ACTIVITY
Tell how many lines in the data below hold the string "Locate"; give nothing but the number.

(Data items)
# # # #
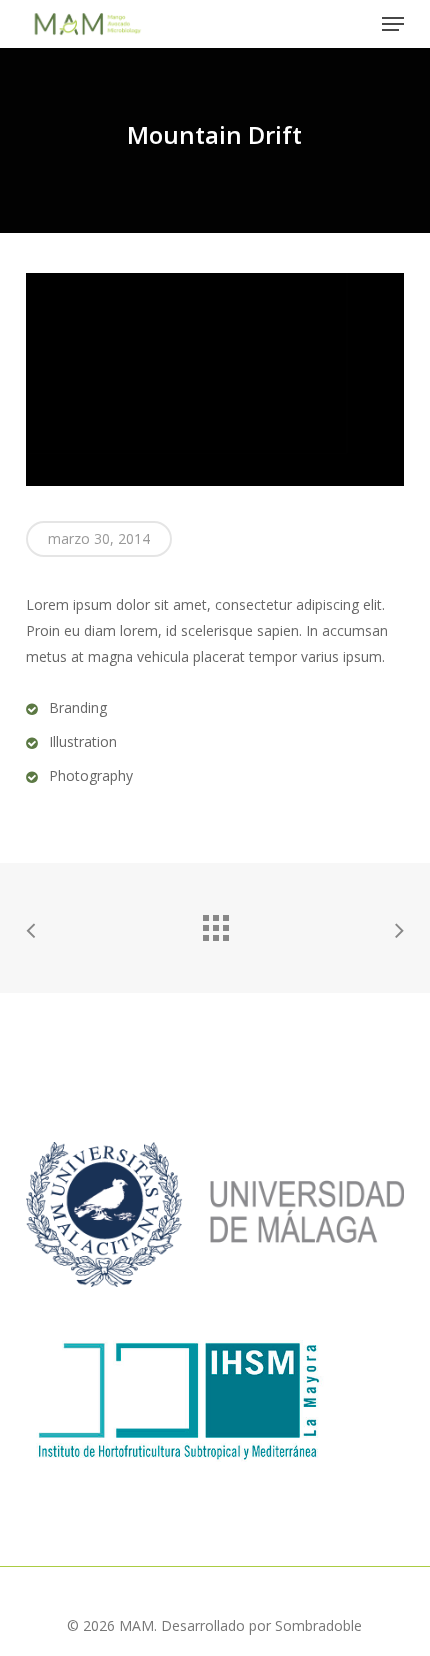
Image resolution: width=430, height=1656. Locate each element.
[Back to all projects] (215, 923)
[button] (393, 24)
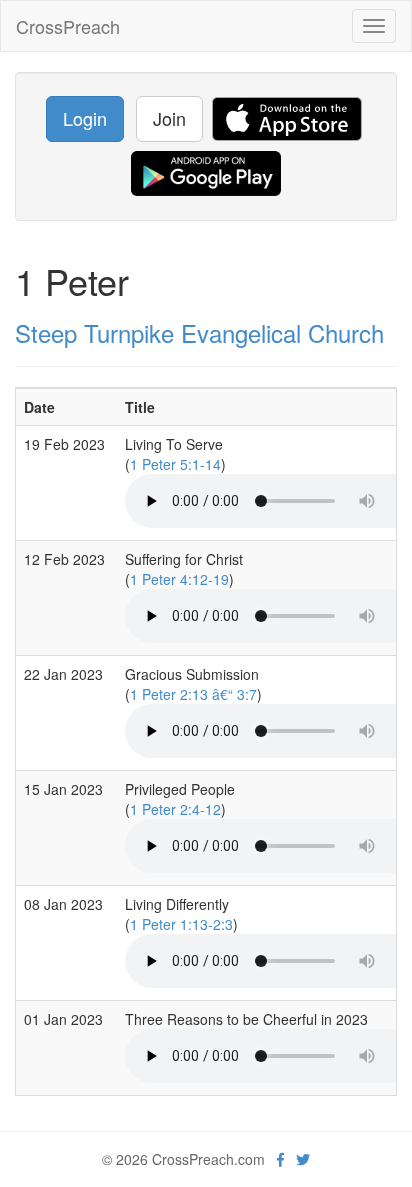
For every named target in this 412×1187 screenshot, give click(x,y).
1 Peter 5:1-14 (175, 464)
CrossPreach (68, 26)
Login (85, 118)
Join (169, 118)
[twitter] (303, 1159)
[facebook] (280, 1159)
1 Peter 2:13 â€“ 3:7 (193, 694)
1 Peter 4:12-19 (179, 579)
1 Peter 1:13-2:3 (181, 924)
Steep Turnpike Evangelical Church (199, 332)
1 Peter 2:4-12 (175, 809)
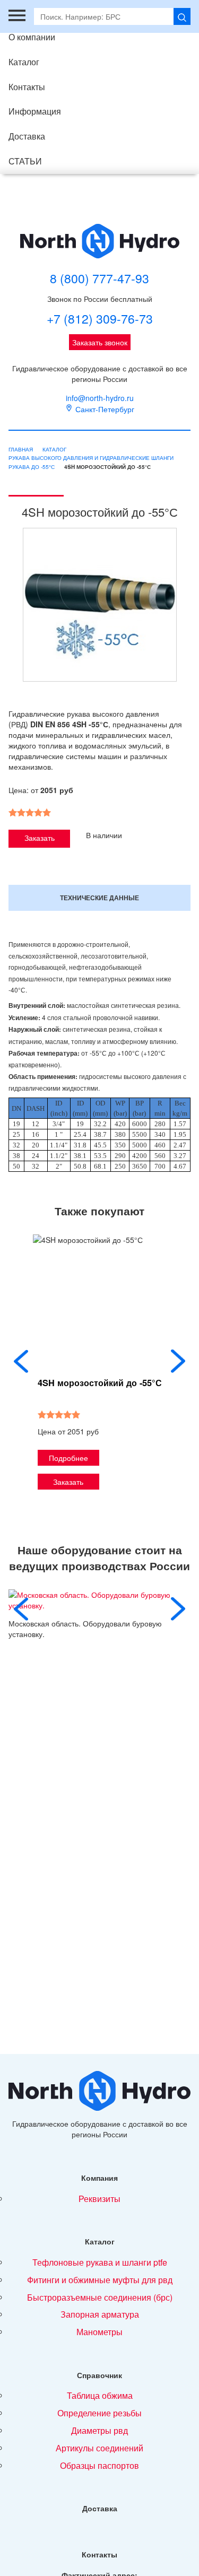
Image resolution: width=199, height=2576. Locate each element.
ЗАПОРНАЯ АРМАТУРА (99, 2314)
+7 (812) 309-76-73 (100, 318)
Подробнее (68, 1457)
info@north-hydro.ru (100, 398)
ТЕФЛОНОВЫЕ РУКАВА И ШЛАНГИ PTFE (99, 2262)
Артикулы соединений (99, 2448)
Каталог (23, 62)
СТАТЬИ (25, 161)
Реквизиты (99, 2198)
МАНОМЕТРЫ (99, 2332)
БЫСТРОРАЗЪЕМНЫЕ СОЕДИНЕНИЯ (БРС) (99, 2297)
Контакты (26, 87)
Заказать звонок (99, 342)
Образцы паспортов (99, 2465)
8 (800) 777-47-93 (99, 278)
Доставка (26, 136)
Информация (34, 111)
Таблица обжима (100, 2395)
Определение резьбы (99, 2413)
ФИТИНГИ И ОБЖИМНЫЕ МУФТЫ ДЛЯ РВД (99, 2280)
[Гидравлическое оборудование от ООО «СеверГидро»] (99, 241)
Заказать (39, 837)
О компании (31, 37)
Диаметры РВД (99, 2430)
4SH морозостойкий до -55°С (100, 1383)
# # # #
RESPONSE BELOW
2